WELFARE STRANIERO: DIBATTITO A PIÙ VOCI SULLA TUTELA DEI MIGRANTI

Si terrà domani nella sede regionale Cisl. A organizzarlo, il sindacato e l’Anolf, convinti che “nonostante la Sicilia sia terra storicamente aperta all’interculturalità, emergono germi di intolleranza mentre il sistema di protezione sociale appare sempre più carente e inadeguato”
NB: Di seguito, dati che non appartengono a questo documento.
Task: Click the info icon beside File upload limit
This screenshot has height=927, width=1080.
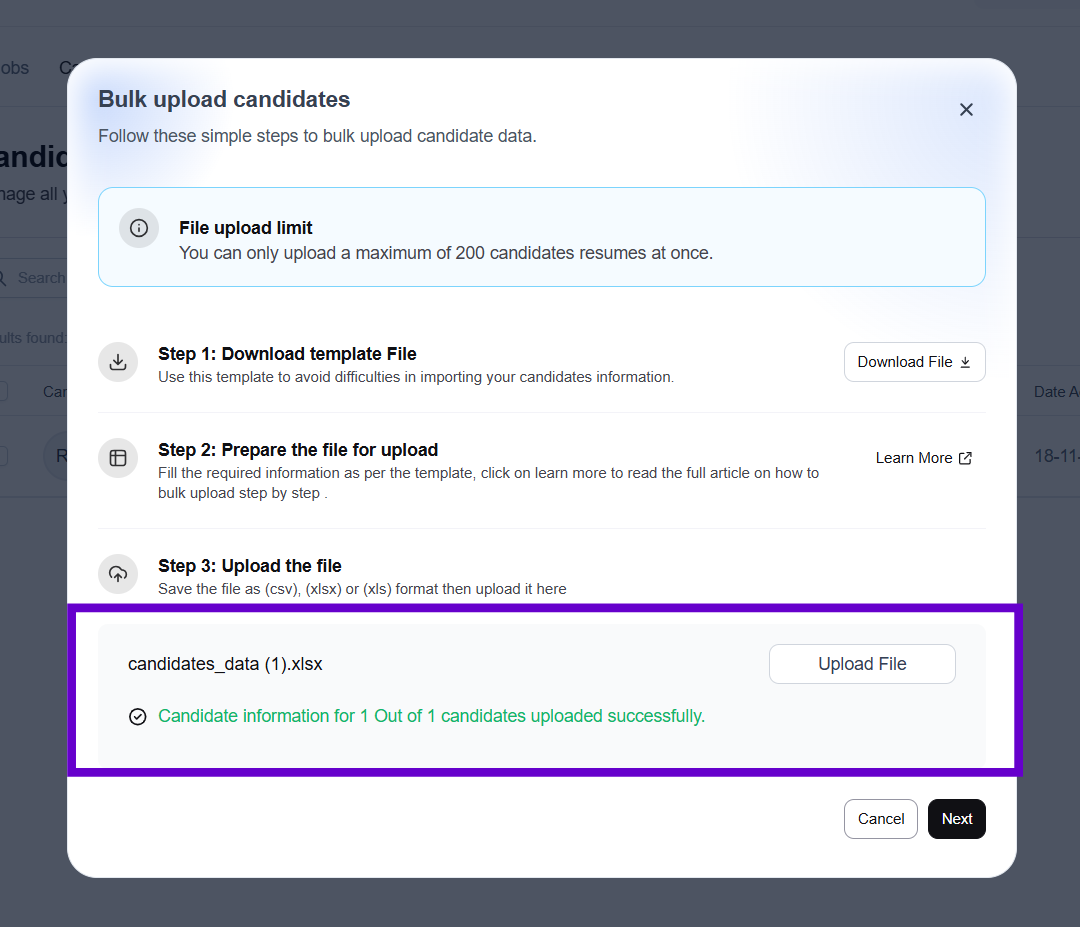Action: [139, 228]
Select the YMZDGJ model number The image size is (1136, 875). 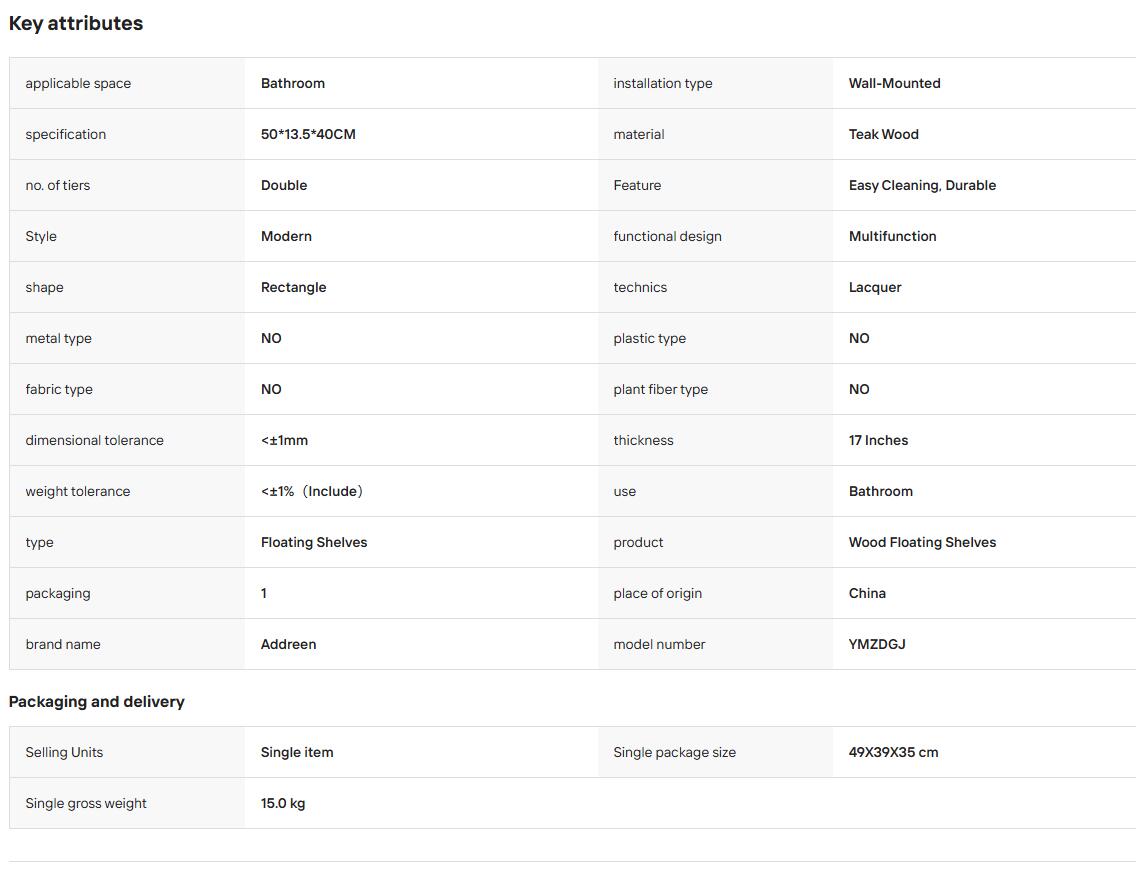point(877,644)
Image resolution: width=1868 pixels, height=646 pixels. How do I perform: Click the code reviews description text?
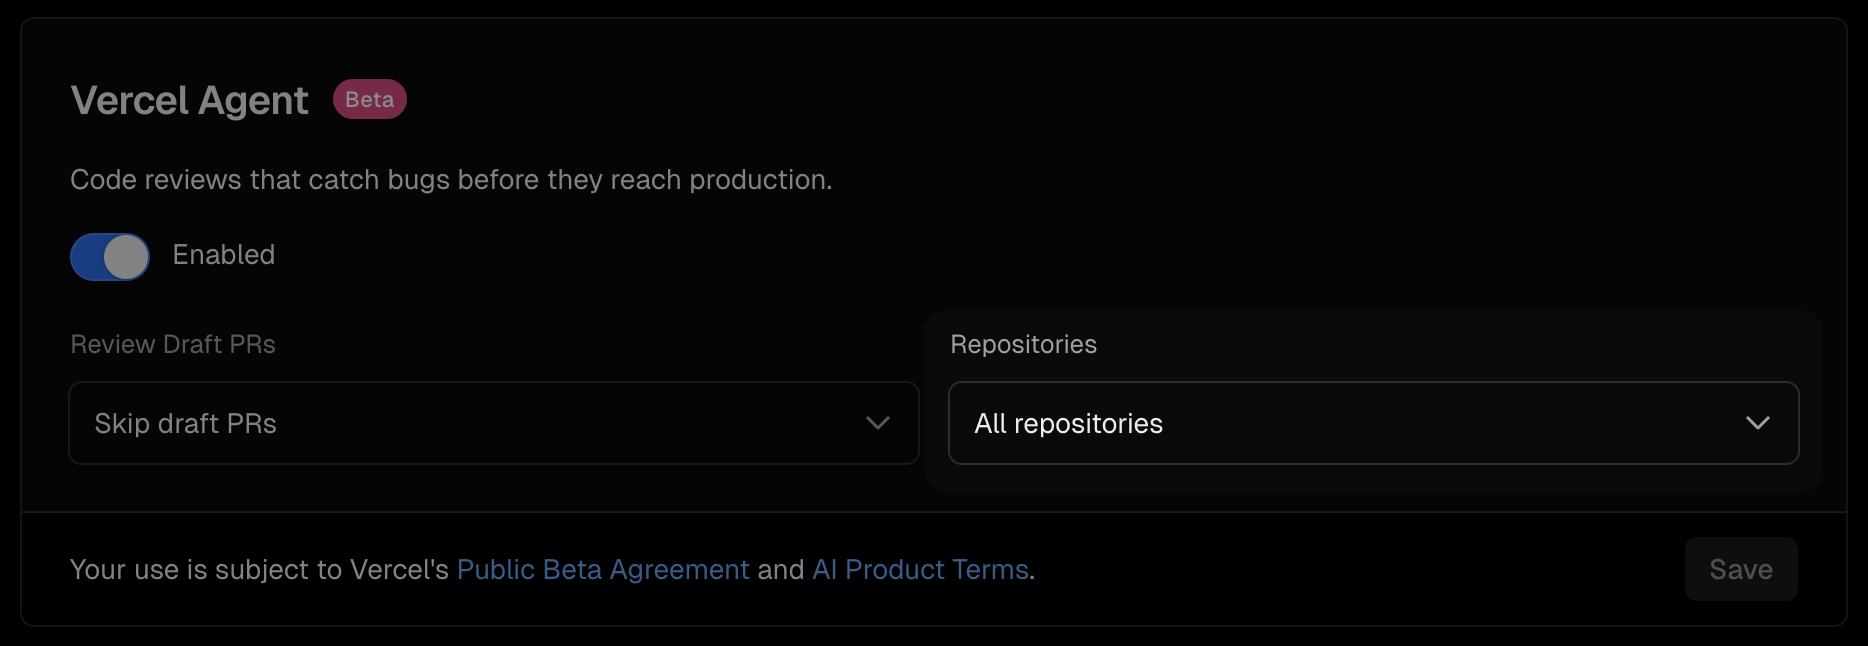451,180
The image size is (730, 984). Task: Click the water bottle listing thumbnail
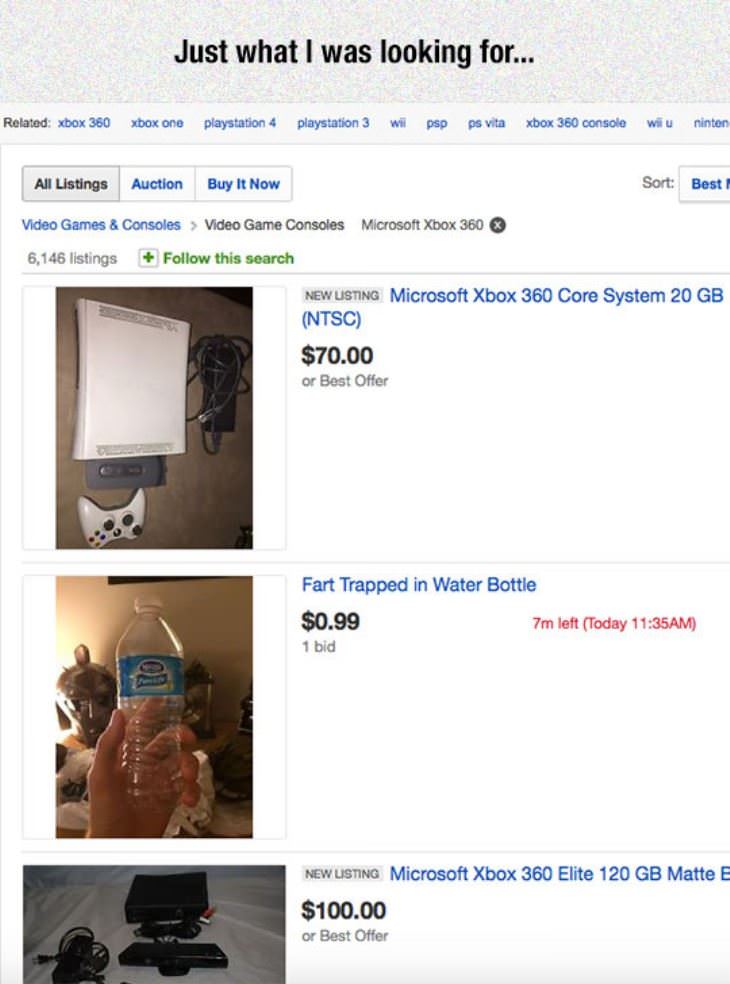click(x=154, y=707)
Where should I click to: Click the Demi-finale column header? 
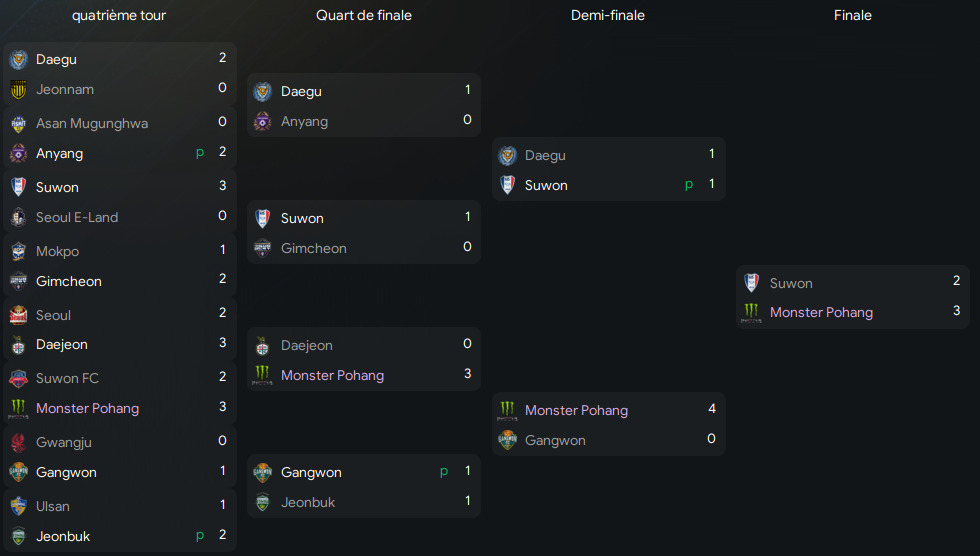coord(608,16)
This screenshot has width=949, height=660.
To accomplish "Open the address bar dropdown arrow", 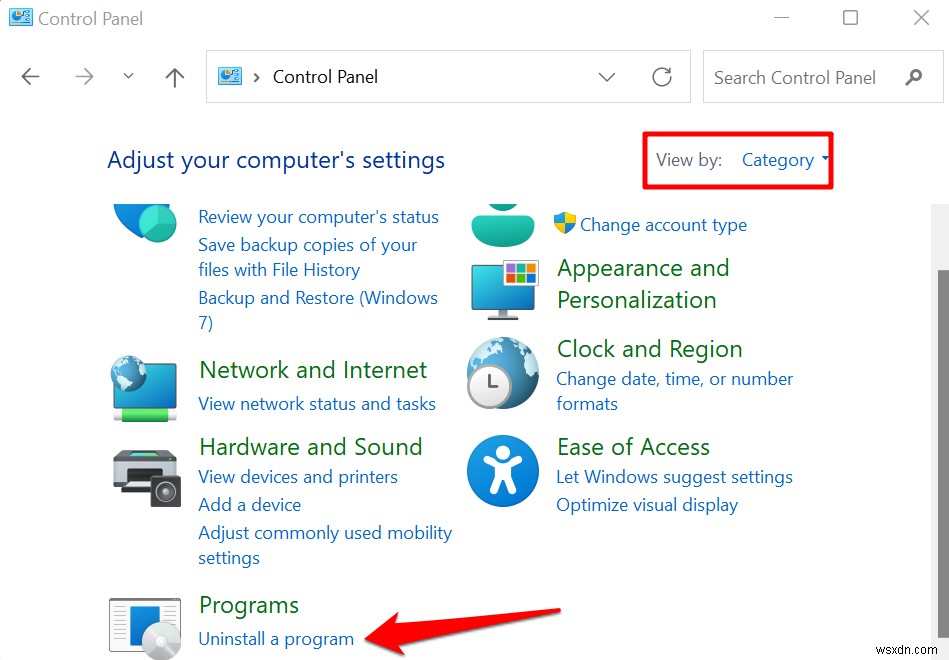I will pos(607,76).
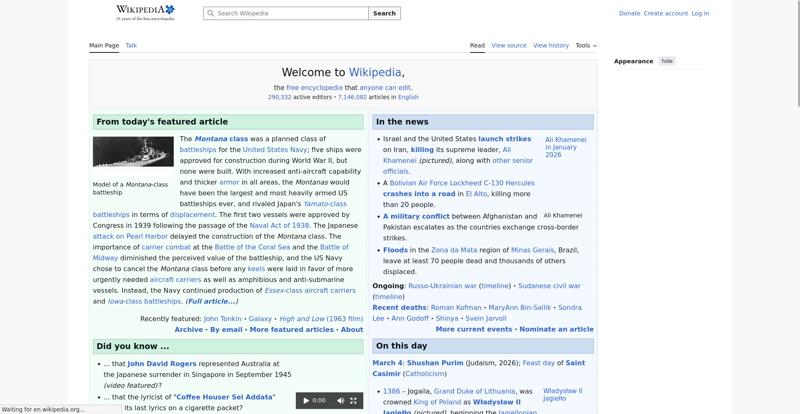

S’intitola Welfare straniero la tavola rotonda che Cisl e Anolf siciliane terranno domani a Palermo nella sala riunioni della Cisl regionale, in piazza Castelnuovo 35. Il dibattito a più voci avrà al centro i temi dell’immigrazione, e prende le mosse dalla convinzione che “è tempo di un nuovo modello di governance del welfare sociale”. Perché “nonostante la nostra sia una terra storicamente aperta all’interculturalità, registriamo purtroppo l’apparire di germi di intolleranza e l’acuirsi di un sistema di protezione sociale sempre più carente e inadeguato alle esigenze determinate dai cambiamenti demografici e dalle nuove dinamiche dei flussi migratori”. A dirlo, Rosanna Laplaca e Valentina Campanella, rispettivamente, segretaria regionale del sindacato e presidente dell’associazione Cisl, Oltre le frontiere. Alla tavola rotonda, che avrà inizio alle 15, assieme a Laplaca e Campanella, che hanno promosso il confronto, parteciperanno: Mimmo Binaggia, presidente del Comitato regionale Inps; Roberto Foderà, ricercatore dell’Osservatorio Migrazioni dell’istituto di formazione politica Pedro Arrupe. E Mohamed Saady, presidente nazionale Anolf Cisl, che tirerà le conclusioni.